→ **Aim of the exercise**: Please return only the lines between the line with "Open the 1月 2〜3月 2 date range dropdown" and the final line of the entries, both included, and exclude pictures.

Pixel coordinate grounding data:
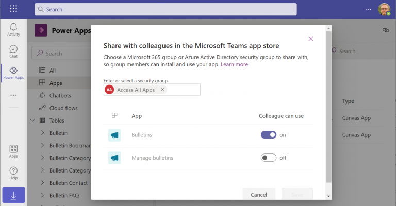
Task: Open more apps ellipsis in sidebar
Action: [x=13, y=95]
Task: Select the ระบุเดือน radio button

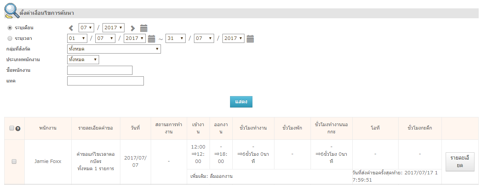Action: pos(10,28)
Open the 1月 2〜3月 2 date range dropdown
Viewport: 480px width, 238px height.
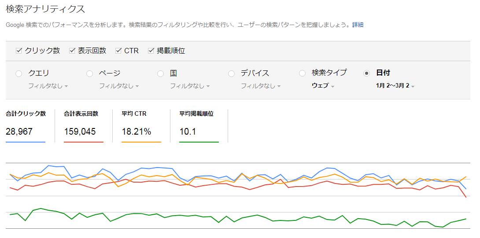[395, 86]
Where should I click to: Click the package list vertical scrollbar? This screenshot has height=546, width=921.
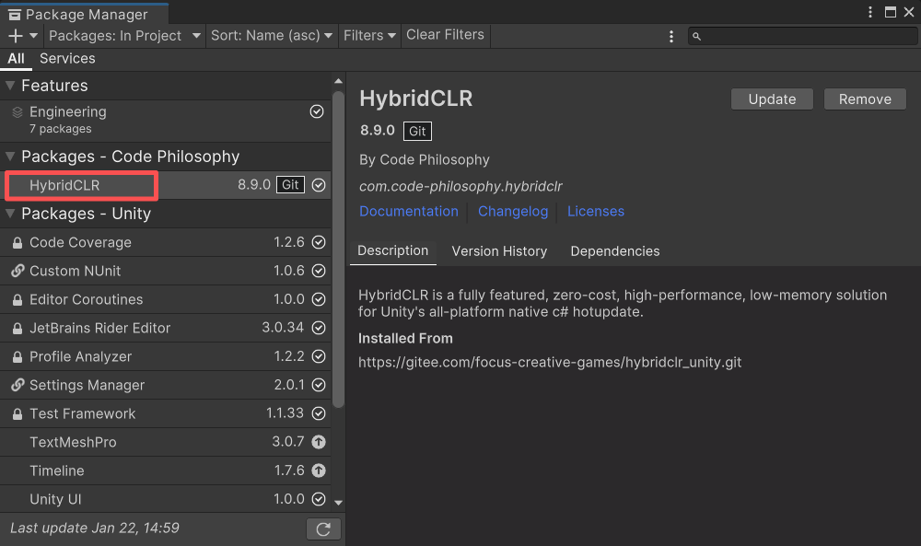pyautogui.click(x=338, y=249)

→ **Solved problem**:
Open the 1月 2〜3月 2 date range dropdown
Viewport: 480px width, 238px height.
[395, 86]
Where should I click to: Click the package list vertical scrollbar? This screenshot has height=546, width=921.
pyautogui.click(x=338, y=249)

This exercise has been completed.